I laugh so hard when my leg disappears, I got all I can do to decouple the quadraxial cabling, especially since I only got one hand to work with.

Know how many bridges I built? Take a guess. Go ahead. Yeah, that’s right. I already told you before, ain’t I. Well, here’s something I never told you. Right after I built my fiftieth bridge, they went and offered me a job at the head office in Albuquerque. Can’t you just see me getting all gussied up in a suit every morning so I can go sit behind some desk, shuffling papers around and being worthless. «

Piss on that. I’ll stick to building bridges.

My other leg disappears, and I stop laughing.
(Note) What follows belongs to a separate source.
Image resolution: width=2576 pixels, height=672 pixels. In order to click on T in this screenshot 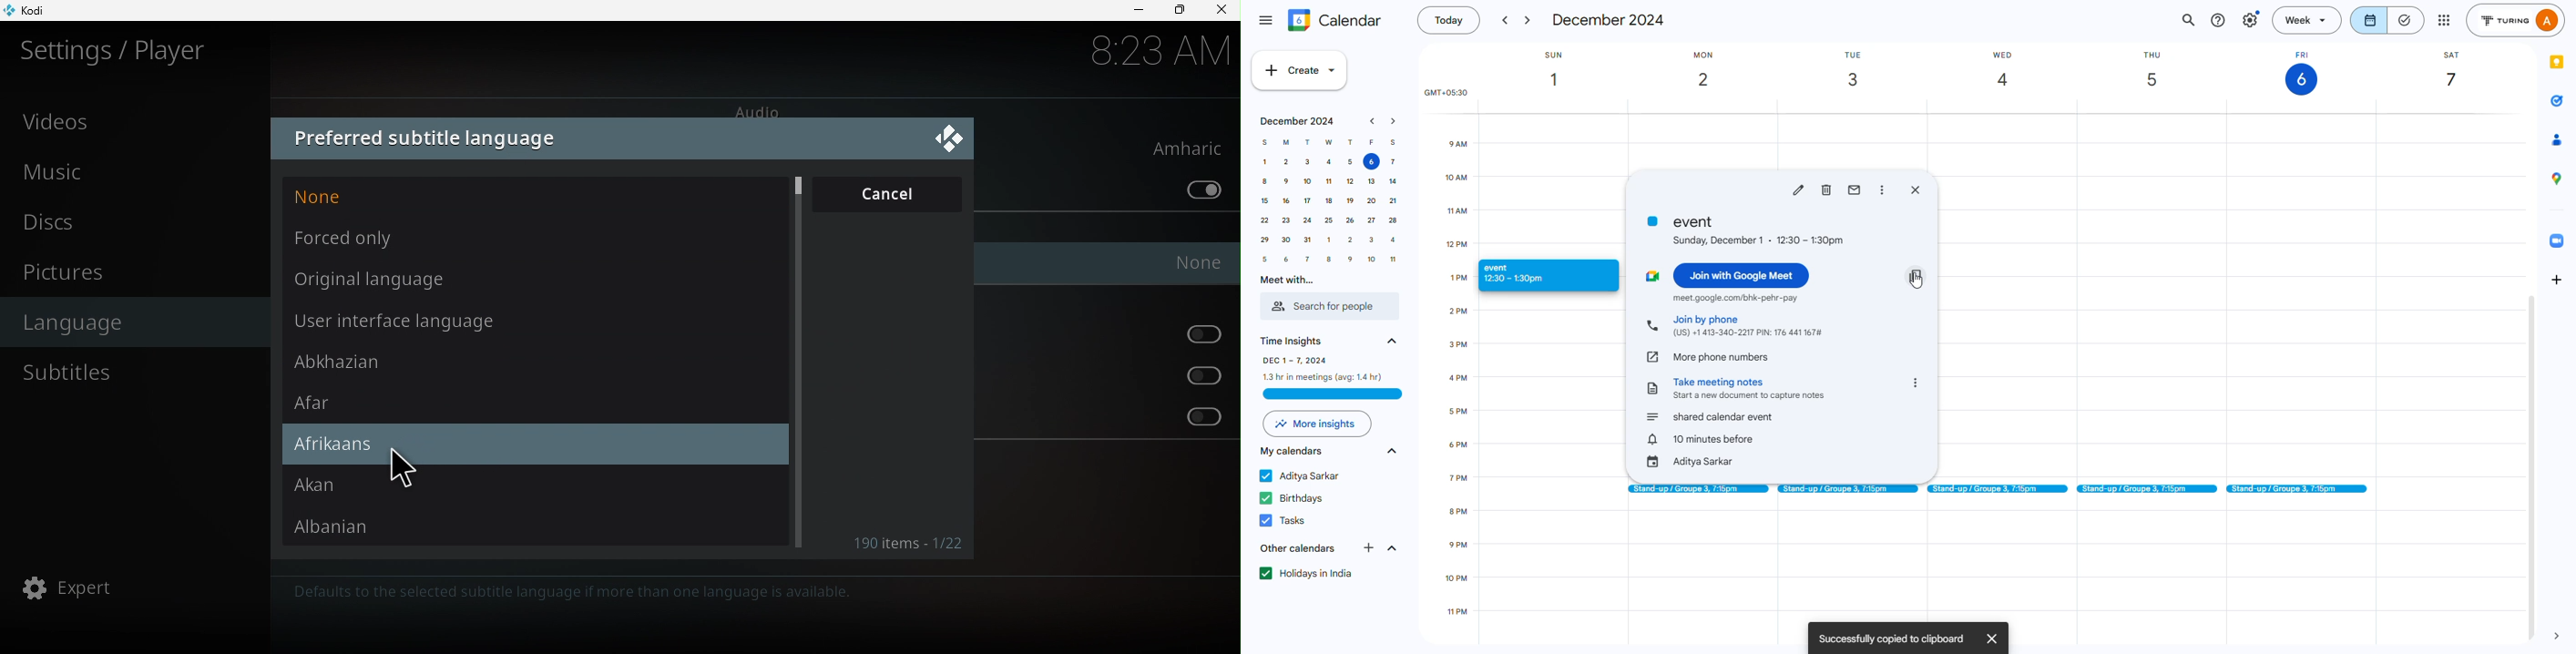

For the first time it dawns on me that this ain’t no laughing matter. Unless I get cracking, this bridge ain’t gonna get built. I slip through multilayer capacitors and liquefied feed-thrus like a crazy man, trying to pinpoint the problem. For my trouble, I lose an ear and half of my only remaining hand.

Once I went to San Francisco. They got a bridge there, one of the old iron kind, lot of people told me I ought to go see. So I went and had me a look. Know what? It was nice, sure, real picturesque, but in all modesty, I got a coupla mine I like a whole lot better.

I feel a strong output signal choking me off. I’m a goddamned half-handed broomstick, and I can’t swallow air. Then I do an open-loop check straight into the Gunn amplifier.

Being honest, I suppose I’d have to say I am slowing down a little. But, Jesus H. Christ, don’t you think I’d be the first one to knock it off if I really thought I couldn’t hack it anymore?

The goddamn signal level! It’s higher at the input than at the first stage. I got me an oscillating Gunn amp, by Jesus! So I cut back on the accelerating voltage, which stabilizes the signal and sets everything up hunky-dory, except I get caught on the last bad pulse ripple, and I pick up a whole lot of steam.

You know, there are only six hundred and thirty-two qualified bridge builders. Six hundred and thirty-two in the whole frigging world.

I pass Rolla, Carthage, and Joplin, and I’m really rolling.

You should of heard ’em cheer when I came out of the wire that time after three guys before me got creamed.